▸ What to do
Return the passage on hard disk addressing from "Now assume that" to "addressing became history.", copied word for word.

▸ Selected text
=====

Changing the standards (easily) was nearly impossible due to backward compatibility. Fortunately, the foundations of LBA were being laid around those years and a "nonsense" in IBM's standard provided a workaround for this problem: In their standards, IBM had allocated 8 bits to address disk heads without considering how to fit 128 platters (or 256 IO heads in other words) into a 1 inch high hard disk with 3.5 inch form factor. Because this was practically impossible, more heads (than actually exist in hard disk) were reported to OS, to keep the number of cylinders still addressable using 10 bits in hard disks larger than 512 MB. In other words, the product of physical number of cylinders and heads were equal to the product the number of cylinders and heads reported to OS. In the Int 13h code, these numbers were put in the formula [1] and converted to LBA if LBA is enabled in BIOS, of course.**

*: Detailed info on this paragraph:
https://en.wikipedia.org/wiki/Logical_block_addressing#Enhanced_BIOS
https://en.wikipedia.org/wiki/Parallel_ATA

**: Detailed info on this paragraph:
https://en.wikipedia.org/wiki/Logical_block_addressing#LBA-assisted_translation


Example:
Suppose that, a 2GB hard disk physically has 8 heads, 8320 cylinders and each cylinder has 63 sectors. When OS gets disk parameters using Int 13h, return value will be 128 heads, 520 cylinders and 63 sectors. The product has not changed. If same OS would have tried to access this disk directly via IO ports, it would not know how to write number of heads to the IO port, which is greater than 16.

Now assume that CHS 100, 17, 17 on this disk needs to be accessed. Substituting the values in the formula [1]:

LBA = (100 * 128 + 17) * 63 + (17 - 1) = 807 487. This sector is to be accessed. 

In 1990s, ATA-2 standard could support hard drives up to 128 GB using more bits in cylinder numbers, however IBM's existing programming interface could only support disks up to 8 GB with LBA conversion. By the way, IBM reserved 32 bits for LBA in MBR which I will mention in upcoming article. In the mid-1990s, IBM and Microsoft extended Int 13h capabilities with functions such as 42h and 43h. On the other hand, since LBA field is 32 bits in MBR, ATA standard also had room to progress. In 2003, with ATA-6 standard, physical addressing of hard disks became 48 bits wide and at the same time CHS addressing became history.

=====

▸ Stored data
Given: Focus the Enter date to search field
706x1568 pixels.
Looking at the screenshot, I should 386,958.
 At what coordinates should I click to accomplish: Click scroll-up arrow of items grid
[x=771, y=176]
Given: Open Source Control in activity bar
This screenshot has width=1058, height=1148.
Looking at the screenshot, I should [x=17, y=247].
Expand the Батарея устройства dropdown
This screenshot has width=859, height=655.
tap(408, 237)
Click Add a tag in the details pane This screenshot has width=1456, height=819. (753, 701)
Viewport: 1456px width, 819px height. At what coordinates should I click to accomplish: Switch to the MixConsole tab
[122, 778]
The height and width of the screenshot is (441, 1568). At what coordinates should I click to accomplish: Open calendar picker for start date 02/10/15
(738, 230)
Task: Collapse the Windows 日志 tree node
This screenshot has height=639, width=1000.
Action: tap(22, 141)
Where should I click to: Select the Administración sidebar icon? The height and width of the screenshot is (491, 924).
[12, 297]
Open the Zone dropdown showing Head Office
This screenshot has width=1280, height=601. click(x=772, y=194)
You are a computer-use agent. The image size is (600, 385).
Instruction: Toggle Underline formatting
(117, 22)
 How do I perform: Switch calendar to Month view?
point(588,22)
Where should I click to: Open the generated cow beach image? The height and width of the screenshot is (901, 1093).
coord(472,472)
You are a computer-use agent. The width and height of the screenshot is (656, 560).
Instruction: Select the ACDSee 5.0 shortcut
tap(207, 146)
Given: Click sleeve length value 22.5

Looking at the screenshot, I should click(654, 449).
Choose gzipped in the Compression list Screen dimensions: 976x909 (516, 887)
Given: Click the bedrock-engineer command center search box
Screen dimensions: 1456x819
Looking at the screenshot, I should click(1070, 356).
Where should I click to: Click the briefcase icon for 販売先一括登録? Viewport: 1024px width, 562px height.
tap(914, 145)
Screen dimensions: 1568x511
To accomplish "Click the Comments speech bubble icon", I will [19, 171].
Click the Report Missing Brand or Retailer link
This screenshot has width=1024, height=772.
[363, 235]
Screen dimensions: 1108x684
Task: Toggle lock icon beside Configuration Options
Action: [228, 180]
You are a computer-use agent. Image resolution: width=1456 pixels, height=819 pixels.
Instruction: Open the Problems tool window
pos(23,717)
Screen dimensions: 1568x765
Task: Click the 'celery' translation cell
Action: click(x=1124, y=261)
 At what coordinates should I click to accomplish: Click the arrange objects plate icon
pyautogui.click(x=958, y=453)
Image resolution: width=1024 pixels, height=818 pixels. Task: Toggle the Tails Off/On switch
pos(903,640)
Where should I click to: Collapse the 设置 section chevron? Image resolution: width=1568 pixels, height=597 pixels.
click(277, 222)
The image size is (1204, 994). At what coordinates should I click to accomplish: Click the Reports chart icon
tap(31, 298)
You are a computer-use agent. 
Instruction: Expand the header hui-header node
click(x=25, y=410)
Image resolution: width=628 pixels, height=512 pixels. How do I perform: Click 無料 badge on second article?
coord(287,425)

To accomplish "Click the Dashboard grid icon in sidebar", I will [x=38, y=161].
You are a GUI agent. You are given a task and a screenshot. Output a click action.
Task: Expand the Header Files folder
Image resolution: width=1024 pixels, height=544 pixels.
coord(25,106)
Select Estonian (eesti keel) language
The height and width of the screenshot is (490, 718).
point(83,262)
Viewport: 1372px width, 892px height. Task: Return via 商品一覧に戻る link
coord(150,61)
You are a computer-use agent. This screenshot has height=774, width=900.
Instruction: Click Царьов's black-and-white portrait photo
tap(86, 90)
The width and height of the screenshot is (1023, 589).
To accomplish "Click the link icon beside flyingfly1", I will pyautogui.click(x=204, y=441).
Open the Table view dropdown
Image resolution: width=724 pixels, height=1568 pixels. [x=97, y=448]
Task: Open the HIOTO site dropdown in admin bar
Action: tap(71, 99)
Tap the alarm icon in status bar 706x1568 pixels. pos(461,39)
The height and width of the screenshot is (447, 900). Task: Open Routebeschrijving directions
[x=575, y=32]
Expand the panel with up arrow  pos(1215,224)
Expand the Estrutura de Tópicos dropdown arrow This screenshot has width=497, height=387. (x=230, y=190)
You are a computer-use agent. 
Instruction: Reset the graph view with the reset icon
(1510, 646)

=====

▸ Exercise answer
Now assume that CHS 100, 17, 17 on this disk needs to be accessed. Substituting the values in the formula [1]:

LBA = (100 * 128 + 17) * 63 + (17 - 1) = 807 487. This sector is to be accessed. 

In 1990s, ATA-2 standard could support hard drives up to 128 GB using more bits in cylinder numbers, however IBM's existing programming interface could only support disks up to 8 GB with LBA conversion. By the way, IBM reserved 32 bits for LBA in MBR which I will mention in upcoming article. In the mid-1990s, IBM and Microsoft extended Int 13h capabilities with functions such as 42h and 43h. On the other hand, since LBA field is 32 bits in MBR, ATA standard also had room to progress. In 2003, with ATA-6 standard, physical addressing of hard disks became 48 bits wide and at the same time CHS addressing became history.